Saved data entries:
Segment Open

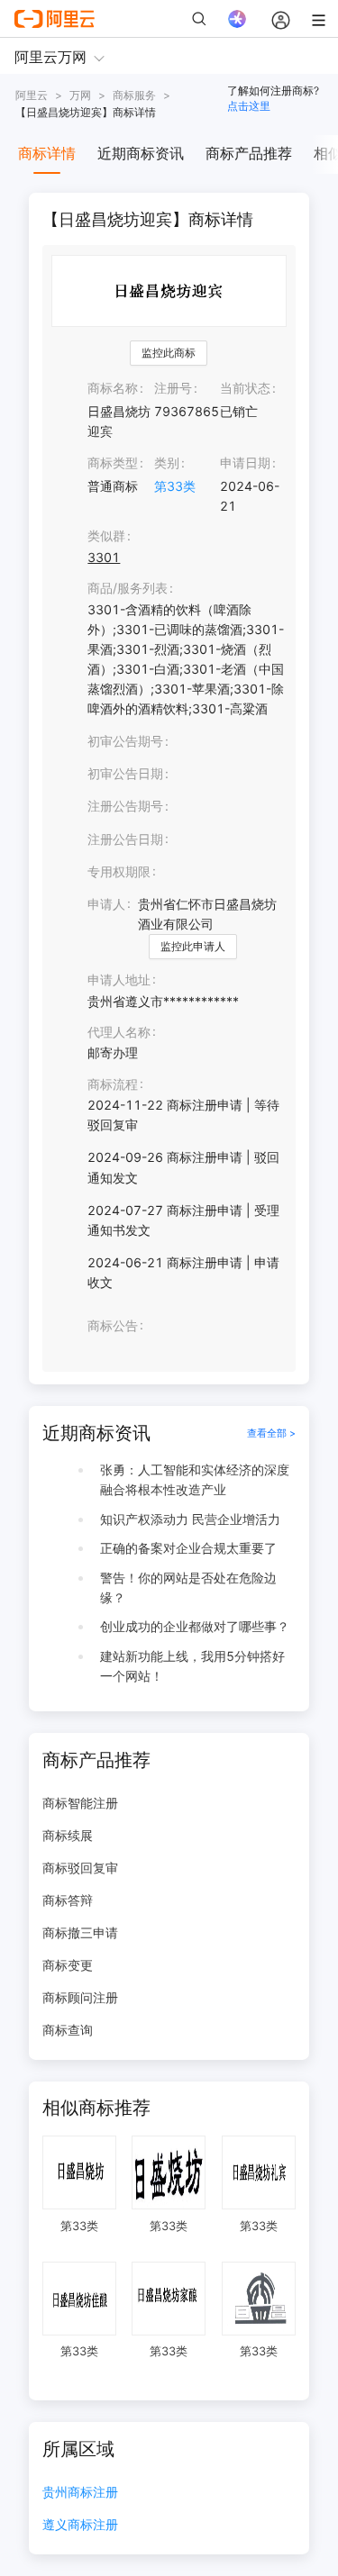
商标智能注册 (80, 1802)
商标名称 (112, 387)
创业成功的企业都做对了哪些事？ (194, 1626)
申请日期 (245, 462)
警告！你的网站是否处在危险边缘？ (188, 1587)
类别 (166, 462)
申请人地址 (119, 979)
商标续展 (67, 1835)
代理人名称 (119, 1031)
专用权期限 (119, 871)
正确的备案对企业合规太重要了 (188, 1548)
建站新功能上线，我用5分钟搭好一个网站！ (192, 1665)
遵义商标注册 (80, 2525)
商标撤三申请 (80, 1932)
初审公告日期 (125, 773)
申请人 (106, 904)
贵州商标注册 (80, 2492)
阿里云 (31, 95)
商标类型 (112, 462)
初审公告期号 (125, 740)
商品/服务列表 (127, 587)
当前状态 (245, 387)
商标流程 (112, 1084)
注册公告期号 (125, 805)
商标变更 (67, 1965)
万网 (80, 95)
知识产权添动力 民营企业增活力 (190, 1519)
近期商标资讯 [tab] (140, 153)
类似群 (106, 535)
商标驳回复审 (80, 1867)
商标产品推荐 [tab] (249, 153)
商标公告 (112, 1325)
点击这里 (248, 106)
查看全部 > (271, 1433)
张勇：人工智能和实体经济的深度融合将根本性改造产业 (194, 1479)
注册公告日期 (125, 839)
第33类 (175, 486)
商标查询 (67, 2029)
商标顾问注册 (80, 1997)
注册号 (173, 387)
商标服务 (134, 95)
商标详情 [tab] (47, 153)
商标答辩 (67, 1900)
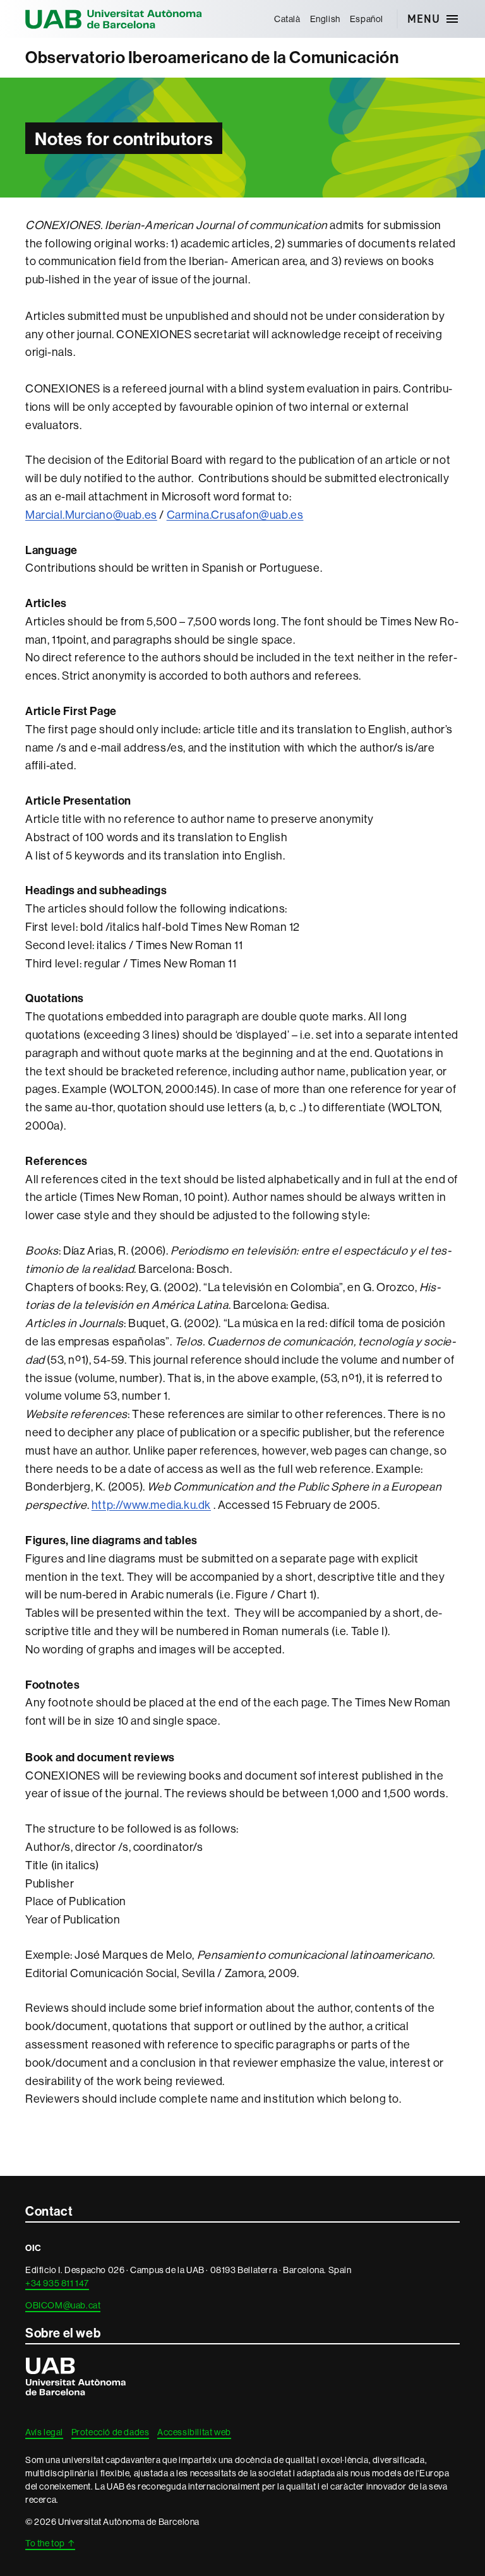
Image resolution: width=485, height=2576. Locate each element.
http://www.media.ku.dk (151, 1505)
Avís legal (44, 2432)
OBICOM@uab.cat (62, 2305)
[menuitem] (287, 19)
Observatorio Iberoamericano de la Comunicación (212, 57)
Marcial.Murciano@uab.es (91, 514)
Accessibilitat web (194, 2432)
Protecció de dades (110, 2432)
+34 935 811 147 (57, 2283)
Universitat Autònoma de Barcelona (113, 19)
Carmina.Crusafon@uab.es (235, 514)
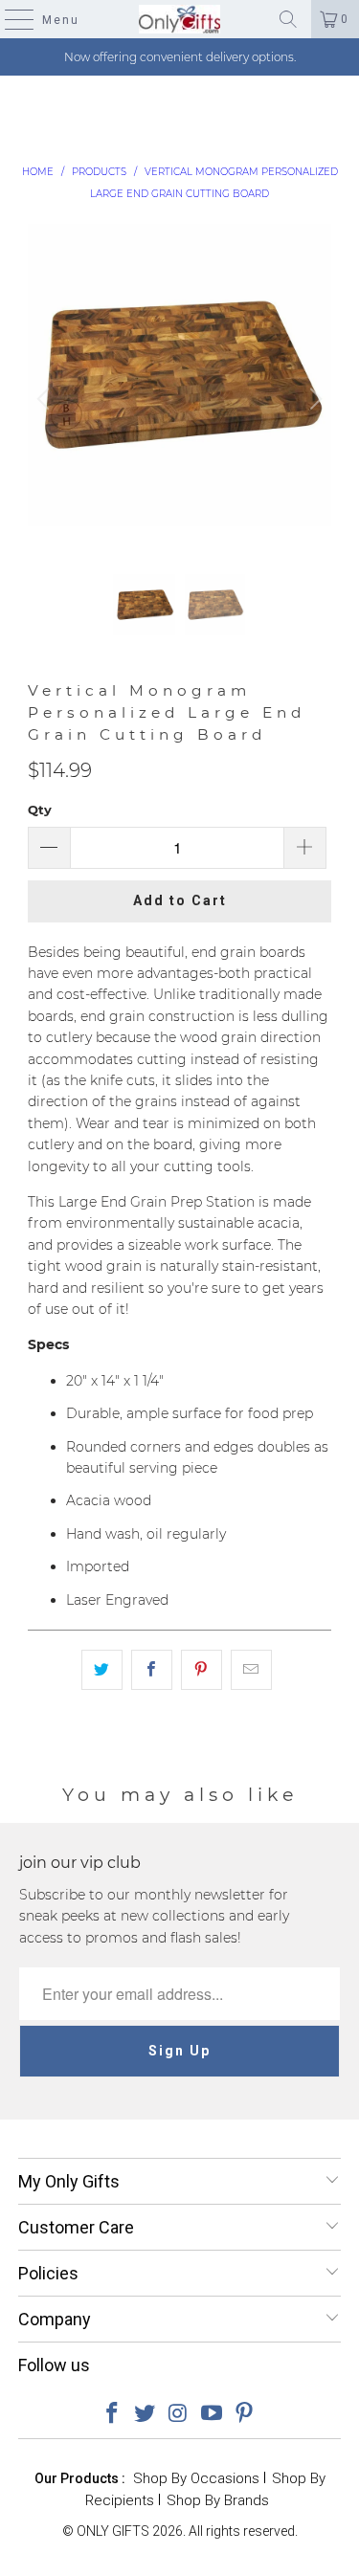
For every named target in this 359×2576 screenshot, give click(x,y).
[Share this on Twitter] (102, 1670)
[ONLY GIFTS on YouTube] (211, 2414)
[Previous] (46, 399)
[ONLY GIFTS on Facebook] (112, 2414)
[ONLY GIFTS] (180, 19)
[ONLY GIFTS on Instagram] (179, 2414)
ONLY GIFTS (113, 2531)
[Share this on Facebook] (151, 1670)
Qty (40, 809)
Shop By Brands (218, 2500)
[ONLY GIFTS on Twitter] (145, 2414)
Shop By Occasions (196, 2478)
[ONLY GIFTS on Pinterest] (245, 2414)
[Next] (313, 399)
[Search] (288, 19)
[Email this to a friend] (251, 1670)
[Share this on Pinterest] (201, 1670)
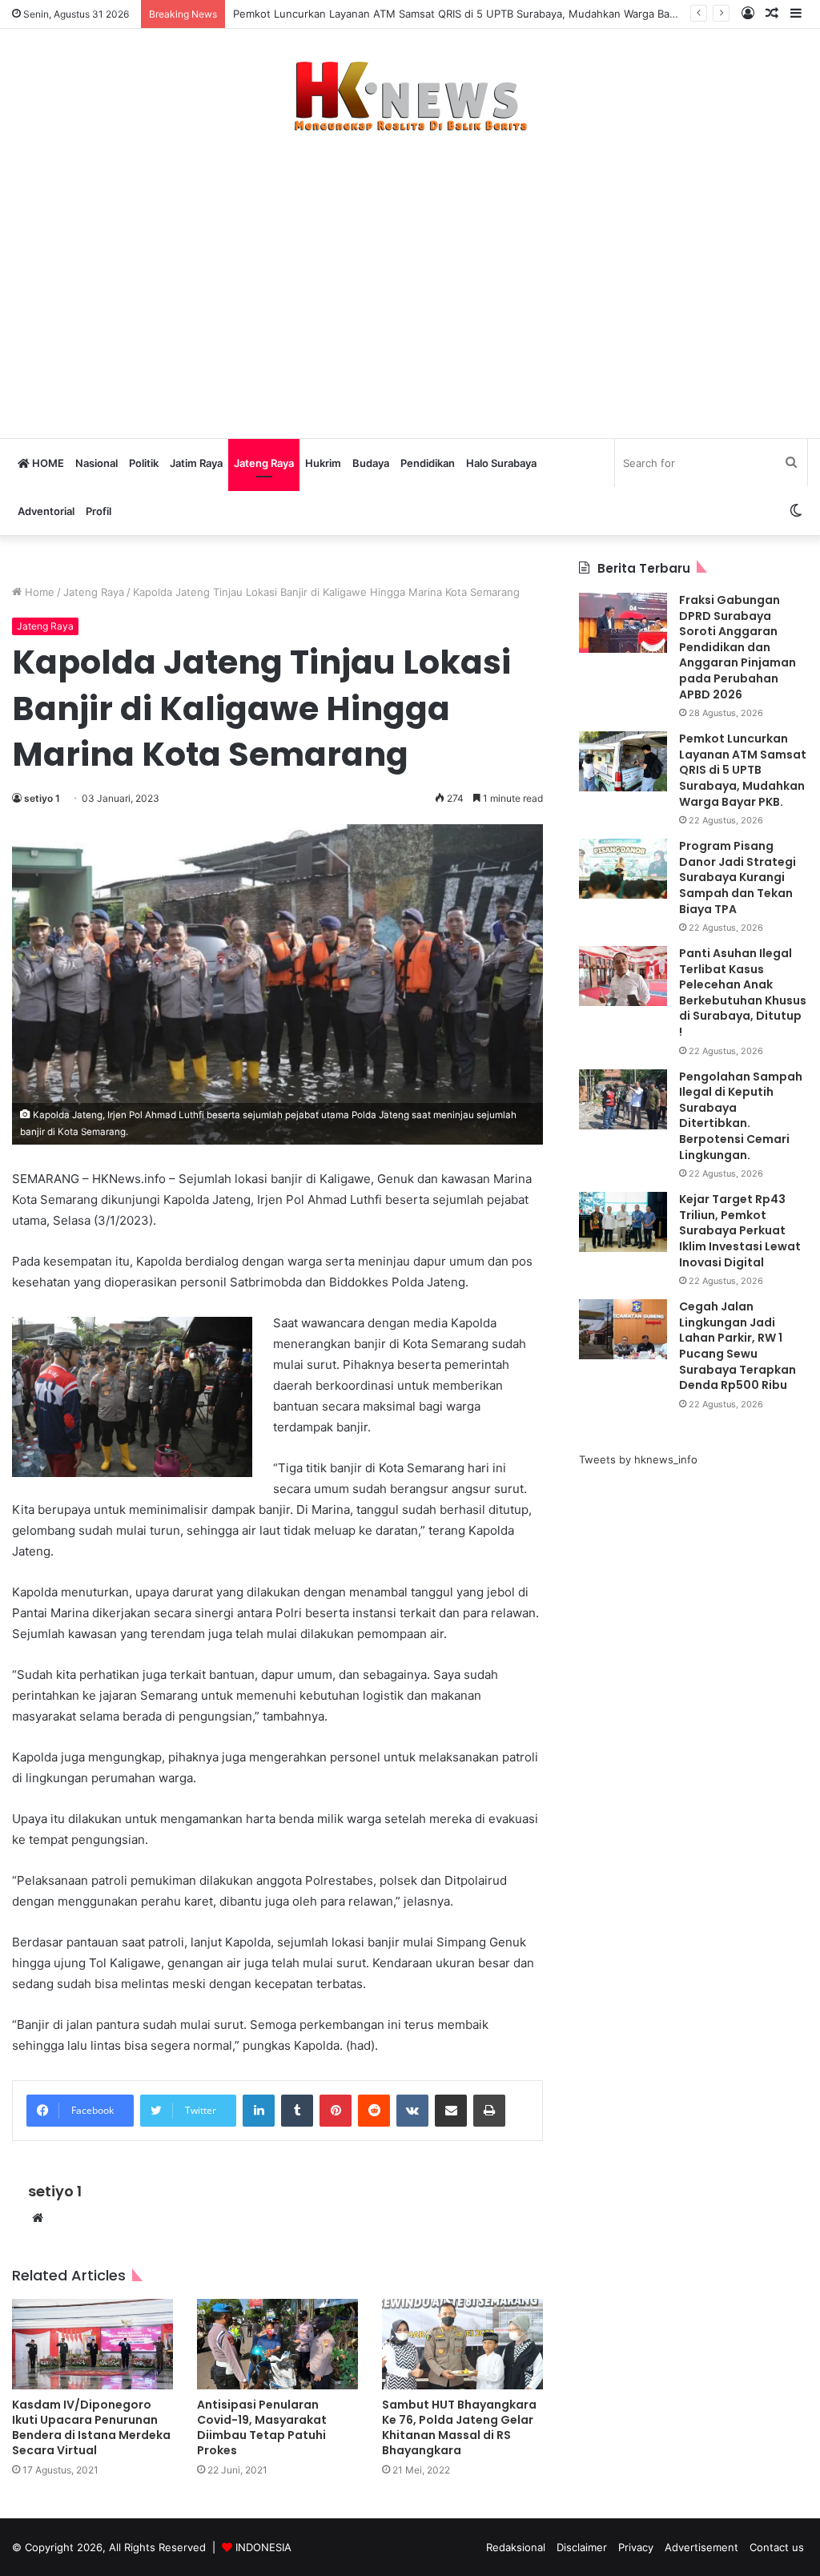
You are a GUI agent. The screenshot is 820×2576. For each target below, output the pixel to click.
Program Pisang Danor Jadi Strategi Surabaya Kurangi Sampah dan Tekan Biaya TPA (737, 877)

Segment Closed

## What the task asks
Using the records above, restate word for word the lines from the one with "知识产权添动力 民营企业增活力 (190, 1519)" through the one with "商标答辩 (67, 1900)", both included.

## Result below
知识产权添动力 民营企业增活力 (190, 1519)
近期商标资讯 [tab] (140, 153)
类似群 (106, 535)
商标驳回复审 (80, 1867)
商标产品推荐 [tab] (249, 153)
商标公告 (112, 1325)
点击这里 (248, 106)
查看全部 > (271, 1433)
张勇：人工智能和实体经济的深度融合将根本性改造产业 (194, 1479)
注册公告日期 (125, 839)
第33类 (175, 486)
商标查询 (67, 2029)
商标顾问注册 (80, 1997)
注册号 (173, 387)
商标服务 (134, 95)
商标详情 [tab] (47, 153)
商标答辩 (67, 1900)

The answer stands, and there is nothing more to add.